Hoe was het om in dat kleine huis te wonen?
‘In de buurt waar ik ben geboren was een brug over een rivier. Op deze plek kwamen de mensen terecht die vanuit het binnenland naar de stad trokken. In die tijd moest de politie erop toezien dat deze mensen geen lendendoeken of omslagdoeken om hadden. Ze moesten bijvoorbeeld een normale jurk, broek of hemd dragen. Dat was verplicht.’

Hoe was uw schooltijd en wat heeft u daarna gedaan?
‘Ik vond de basisschool helemaal niet leuk. Pas toen ik naar de middelbare school ging, begon ik het echt leuk te vinden. Ik werd lid van een studentenvereniging, en werd er later de voorzitter. Heel veel studenten gingen naar Nederland om verder te studeren.
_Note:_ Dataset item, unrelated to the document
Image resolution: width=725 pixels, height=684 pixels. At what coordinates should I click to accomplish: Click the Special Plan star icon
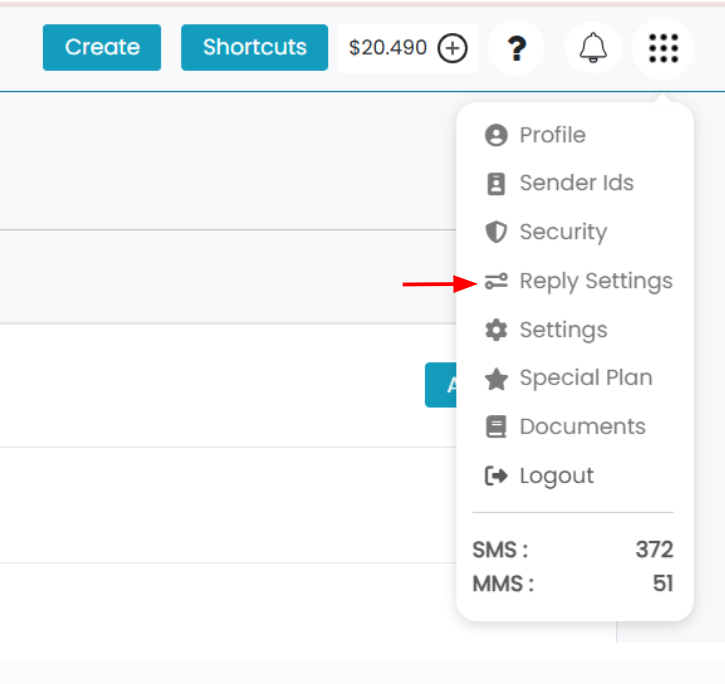pos(496,379)
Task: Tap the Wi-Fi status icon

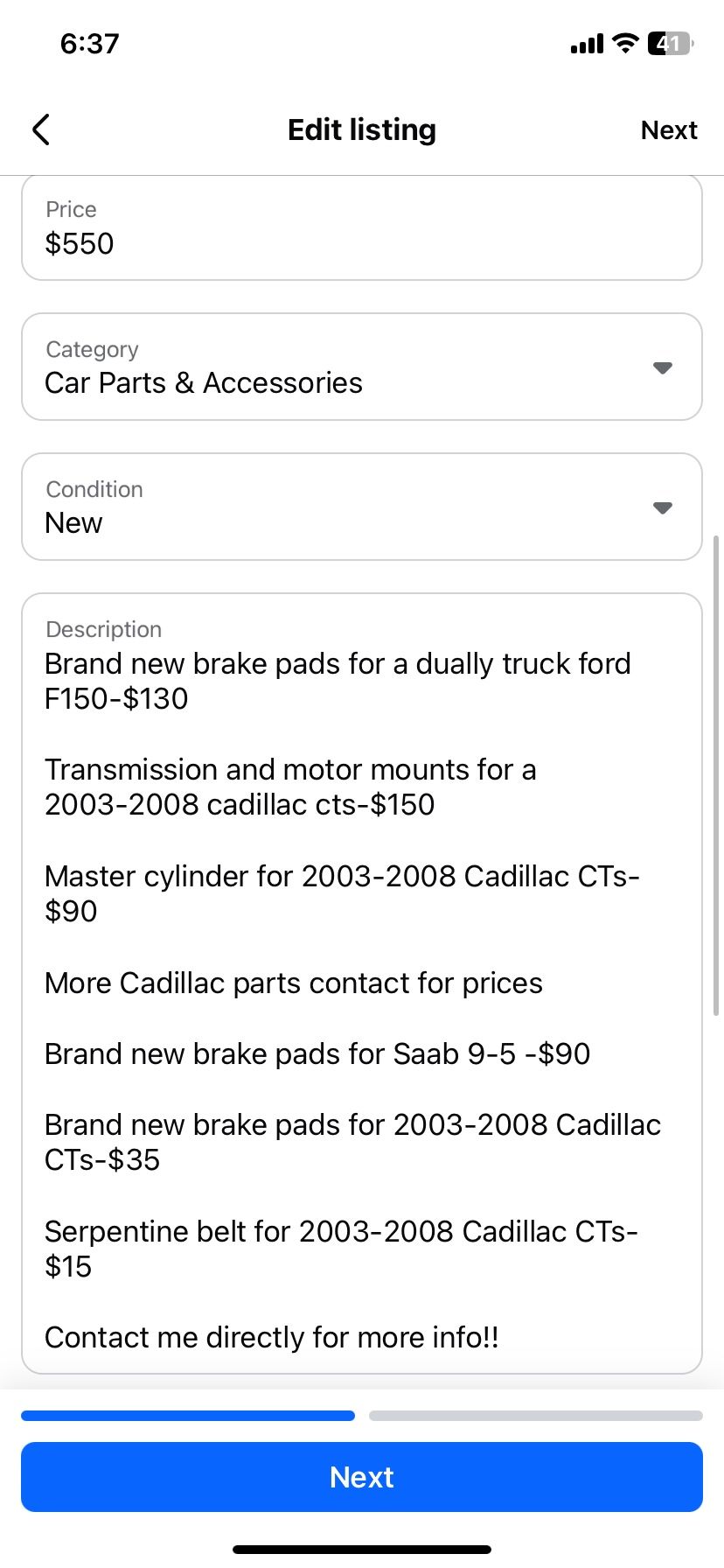Action: [x=625, y=43]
De studentenvereniging wilde dat eigenlijk voorkomen, omdat we vonden dat de kennis van je eigen land niet verloren moest gaan.

Uiteindelijk ben ik na twee jaar ook naar Nederland gekomen om te studeren. De vakken dat ik echt heel leuk vind zijn geografie en aardrijkskunde. Ik vond dat zo interessant. Als er vroeger Google Maps was geweest, zou ik daar verslaafd aan zijn geweest. Ik wilde alles weten. Mijn latere werk had ook te maken met geografie en aardrijkskunde.

Wat waren er voor onrustige periodes in Suriname?
‘In de Tweede Wereldoorlog wilde Duitsland landen in bezit nemen. Maar andere landen deden dat eigenlijk ook, bijvoorbeeld Nederland bezat Suriname. Na de oorlog wilden veel landen, zoals Nederland, hun koloniën weer innemen, maar de bevolking vond dat helemaal niet goed. Zij wilden ook onafhankelijk en vrij zijn. Zo was dat ook in Suriname. Er kwamen veel protesten en jongeren gooiden met stenen naar de politie, het was onrustig op straat.

Suriname heeft twee onrustige periodes gekend. Ik heb één onrustige periode meegemaakt toen ik jong was. De tweede onrustige periode waarin Suriname onafhankelijk wilde worden, was wel heftiger, maar toen woonde ik al in Nederland. Ik was voor de onafhankelijkheid van Suriname, de Surinaamse regering kon het prima alleen regelen. De Nederlandse regering was het hier niet mee eens.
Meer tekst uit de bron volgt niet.